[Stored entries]
►

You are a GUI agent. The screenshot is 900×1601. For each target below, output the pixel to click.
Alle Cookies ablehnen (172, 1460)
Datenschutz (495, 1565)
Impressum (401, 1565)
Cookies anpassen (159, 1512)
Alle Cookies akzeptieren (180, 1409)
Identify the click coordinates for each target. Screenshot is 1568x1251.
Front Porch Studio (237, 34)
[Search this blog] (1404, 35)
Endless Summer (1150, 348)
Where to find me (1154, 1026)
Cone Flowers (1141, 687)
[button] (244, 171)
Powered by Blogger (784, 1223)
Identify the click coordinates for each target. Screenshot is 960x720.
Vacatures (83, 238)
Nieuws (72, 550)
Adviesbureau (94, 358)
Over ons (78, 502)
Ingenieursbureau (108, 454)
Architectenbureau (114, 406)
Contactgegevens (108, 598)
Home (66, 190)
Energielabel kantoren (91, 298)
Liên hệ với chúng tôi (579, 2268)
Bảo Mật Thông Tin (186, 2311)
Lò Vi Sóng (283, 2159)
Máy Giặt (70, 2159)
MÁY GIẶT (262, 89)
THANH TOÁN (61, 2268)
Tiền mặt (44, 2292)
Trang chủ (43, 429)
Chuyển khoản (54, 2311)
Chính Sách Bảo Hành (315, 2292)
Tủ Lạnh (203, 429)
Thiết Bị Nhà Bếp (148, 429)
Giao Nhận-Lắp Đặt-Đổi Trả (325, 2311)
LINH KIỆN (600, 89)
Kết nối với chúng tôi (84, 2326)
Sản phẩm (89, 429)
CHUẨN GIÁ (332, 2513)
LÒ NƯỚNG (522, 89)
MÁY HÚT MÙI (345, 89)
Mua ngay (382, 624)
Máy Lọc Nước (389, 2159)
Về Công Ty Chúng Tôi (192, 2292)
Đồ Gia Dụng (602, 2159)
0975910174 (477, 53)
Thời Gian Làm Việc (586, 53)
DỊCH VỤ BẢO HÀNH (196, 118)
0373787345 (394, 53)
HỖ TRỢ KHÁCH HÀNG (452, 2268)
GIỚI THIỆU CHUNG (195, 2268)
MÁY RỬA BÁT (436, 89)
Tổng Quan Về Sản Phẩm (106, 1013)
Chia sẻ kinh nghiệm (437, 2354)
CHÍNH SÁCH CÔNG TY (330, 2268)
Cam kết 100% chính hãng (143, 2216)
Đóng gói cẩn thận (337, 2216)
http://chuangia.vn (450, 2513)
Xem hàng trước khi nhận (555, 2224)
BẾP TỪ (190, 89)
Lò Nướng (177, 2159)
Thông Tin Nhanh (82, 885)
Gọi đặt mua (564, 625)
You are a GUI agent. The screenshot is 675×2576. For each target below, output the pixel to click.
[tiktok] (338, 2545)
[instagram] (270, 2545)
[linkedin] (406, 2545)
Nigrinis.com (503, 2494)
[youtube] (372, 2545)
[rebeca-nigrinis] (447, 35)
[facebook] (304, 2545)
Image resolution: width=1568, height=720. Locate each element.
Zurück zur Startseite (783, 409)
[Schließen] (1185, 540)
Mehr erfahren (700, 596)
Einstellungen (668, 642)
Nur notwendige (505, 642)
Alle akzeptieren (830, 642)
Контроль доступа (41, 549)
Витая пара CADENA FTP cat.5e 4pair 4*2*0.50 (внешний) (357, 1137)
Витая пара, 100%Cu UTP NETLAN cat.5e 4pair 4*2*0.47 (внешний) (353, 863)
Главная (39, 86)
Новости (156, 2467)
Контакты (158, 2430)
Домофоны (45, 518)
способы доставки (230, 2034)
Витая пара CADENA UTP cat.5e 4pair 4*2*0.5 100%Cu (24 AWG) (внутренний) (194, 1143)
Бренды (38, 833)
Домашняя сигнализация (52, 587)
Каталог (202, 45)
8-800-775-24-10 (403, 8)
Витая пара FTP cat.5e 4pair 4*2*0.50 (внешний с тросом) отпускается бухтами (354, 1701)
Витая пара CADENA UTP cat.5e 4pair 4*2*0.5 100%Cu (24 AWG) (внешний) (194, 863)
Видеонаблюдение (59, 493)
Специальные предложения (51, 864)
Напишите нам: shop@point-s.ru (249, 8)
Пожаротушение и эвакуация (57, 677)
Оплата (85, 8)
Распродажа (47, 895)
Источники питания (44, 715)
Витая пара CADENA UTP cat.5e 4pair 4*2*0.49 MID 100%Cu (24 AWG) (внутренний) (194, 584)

◄

▶ **DESCRIPTION OF THE TASK**
Please rewrite the lines from the one containing "Powered by Blogger (784, 1223)" through the one containing "Home (66, 190)", switching "Nieuws" to "Actueel" and keeping everything else the same.

▶ **TASK RESULT**
Powered by Blogger (784, 1223)
Identify the click coordinates for each target. Screenshot is 960x720.
Vacatures (83, 238)
Actueel (72, 550)
Adviesbureau (94, 358)
Over ons (78, 502)
Ingenieursbureau (108, 454)
Architectenbureau (114, 406)
Contactgegevens (108, 598)
Home (66, 190)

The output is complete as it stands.